La fermeture de l'Institut national des hautes études de la sécurité et de la justice (INHESJ), ensuite, décidée par le gouvernement précédent dans le cadre d'une rationalisation, s'est traduite par une économie de 5 millions d'euros de subvention pour charge de service public et de 1,5 million d'euros pour le SGDSN, du fait du transfert de missions vers le ministère de l'intérieur - l'Observatoire national de la délinquance et des réponses pénales (ONDRP), en particulier, a été rattaché au service statistique du ministère de l'intérieur, lequel présente toutes les garanties d'indépendance, étant dirigé par une administratrice générale de l'INSEE. Les actions comme les enquêtes de victimisation et les programmes de formation dispensés par l'INHESJ, très appréciés, vont être poursuivis au sein d'un service à compétence nationale créé le 26 septembre au sein du ministère de l'intérieur et vers lequel nous transférons 26 agents.
Nous allons avoir un travail considérable pour gérer ce que vous qualifiez de « surchauffe », monsieur le président - et je peux vous assurer que nous sommes très mobilisés. D'ores et déjà, nous travaillons à la refonte du plan Pandémie, en prenant en compte les retours d'expériences et les analyses, dont celles de votre commission d'enquête, et nous réfléchissons à une révision globale de la planification de crise. Nous avons un très bon plan Pandémie grippale, nous l'avons utilisé au début de la crise sanitaire, mais nous avons vite rencontré ses limites puisque, contre la grippe, il tend à la vaccination de la population et à l'achat de matériels manquants à l'étranger, alors que nous ne disposons pas de vaccin contre la covid-19 et, la pandémie étant générale, la tension était partout sur l'accès aux matériels. Ces tensions sur l'accès aux matériels de protection font reconsidérer la localisation de la production de ces matériels, leur stockage, et au-delà même la coopération entre l'État et les collectivités territoriales, tant il est clair que les préfets et les élus locaux doivent pouvoir travailler ensemble dans la gestion de la crise et sur la suite.

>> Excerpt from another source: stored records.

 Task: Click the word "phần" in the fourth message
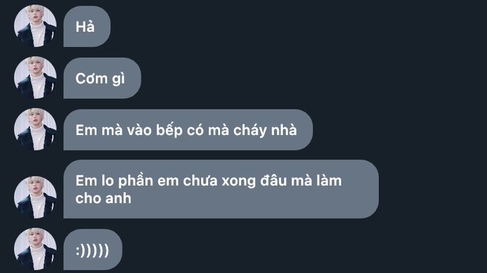[135, 181]
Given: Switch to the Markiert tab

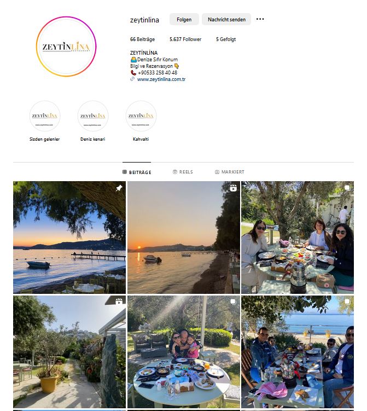Looking at the screenshot, I should (x=230, y=172).
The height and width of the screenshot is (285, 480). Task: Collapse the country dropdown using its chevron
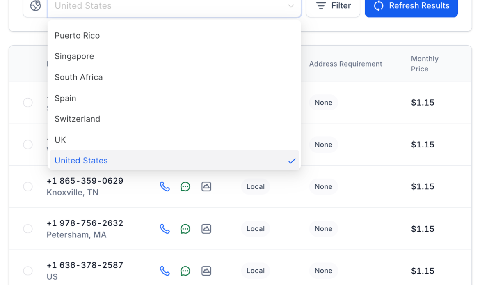(291, 6)
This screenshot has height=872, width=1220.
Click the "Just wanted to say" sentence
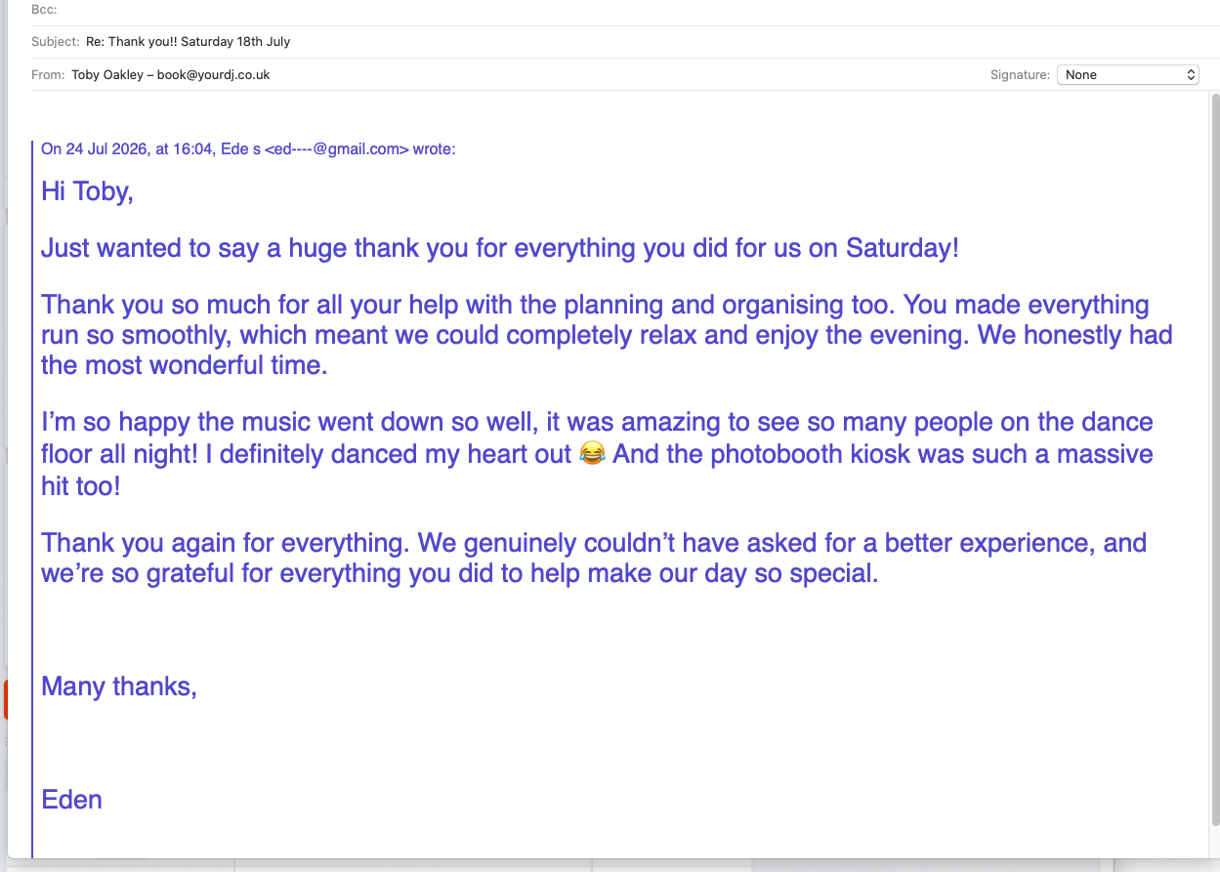click(x=500, y=248)
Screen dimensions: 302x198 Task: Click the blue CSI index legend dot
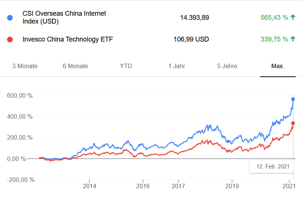(x=10, y=18)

Nous devrons également, l'an prochain, renforcer nos moyens de lutte contre la cybercriminalité, suivre de très près le Brexit, lequel peut entraîner une situation de crise difficile à gérer, et, bien sûr, continuer de suivre la situation internationale, avec ses tensions nationalistes, et ses sujets de protection de notre pays, en particulier la menace terroriste endogène et exogène. Je dois également mentionner l'intelligence économique et la protection de nos entreprises contre certaines menaces. Sur tous ces sujets, vous pouvez pleinement compter sur la mobilisation complète des militaires et des fonctionnaires civils du SGDSN.